At first we tried to coax them across but they squirted out the sides of our cowboy vise. Next, we tried herding the steers to the back of the bunch but the cows in front still refused to cross. Then we tried “the bigger hammer” theory, as in, “don’t force it just get a bigger hammer.” All seven of my neighbors took a rush at the herd and with sheer manpower tried to force the stubborn cattle across the creek. The cattle fought the creek bed like my horse was fighting his bit.

One of my neighbors who is studying to be a half-wit suggested, “why don’t we get some hay and try to bribe them across.”

I wondered aloud, “What cow in her right mind is going to chase after some moldy hay when she is standing in two foot of succulent green grass?”

A funny feeling was sneaking up my spine that we’d never get the cattle across. We decided to pow wow on the predicament for a spell and while we were standing around trying to scratch our ears with our elbows, my wife approached apprehensively. Realizing that we were engaged in man talk she interrupted meekly. “I have an idea.”

Of course, all the men broke out laughing. “How can a woman understand anything as macho as cattle fording a stream bed.” (As if this were the Red River) But we were so desperate for ideas we’d even listen to a woman.

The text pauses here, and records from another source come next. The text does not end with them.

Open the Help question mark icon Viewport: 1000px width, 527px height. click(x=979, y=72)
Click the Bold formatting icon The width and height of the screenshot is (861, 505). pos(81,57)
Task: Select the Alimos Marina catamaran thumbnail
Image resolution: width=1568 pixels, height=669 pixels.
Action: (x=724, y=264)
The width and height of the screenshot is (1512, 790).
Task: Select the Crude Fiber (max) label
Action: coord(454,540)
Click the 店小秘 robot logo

“I know from personal experience,” said my wife, “that big yellow cow there is very protective of her calf. Remember that time Lee when you tried to corral that cow because she retained her placenta and you couldn’t get her corralled?”

I looked down to the ground sheepishly and the other men gazed upon me in pure disgust.

“Remember when I caught her calf, tied it up, put it in the back of the truck and the cow followed me right into the corral?” continued my wife. “If one of you manly cowboys could manage to get a rope around her calf, tie it up and put it in the back of my truck I’m sure the cow and the rest of the critters would follow that bellering calf across your little obstacle.”

“Ha, ha,” laughed the cowboys collectively. “There are steers in that bunch, they aren’t curious cows. Steers are like men, they have minds of their own.”

My wife knew better than to argue with a mule, a cook or a cowboy. So we tried a couple more times to force the cattle across, just long enough for my wife’s idea to now become our own. Of course, we had to tweak my wife’s idea a great deal So instead of catching the calf and putting it in the back of the truck one of us would just rope the calf and drag it across the bridge.

How original!

One of the weekend cowboys got a rope on the bellerin’ calf and drug it across the land bridge with its bug-eyed momma in close pursuit. Before we knew what was happening all the cattle, steers included, were running across the bridge to see what all the fuss was about.

As we surveyed all the cattle, now safely settled in the corral one of the cowboys remarked, “It’s a good thing we did it our way. It never would have worked her way.”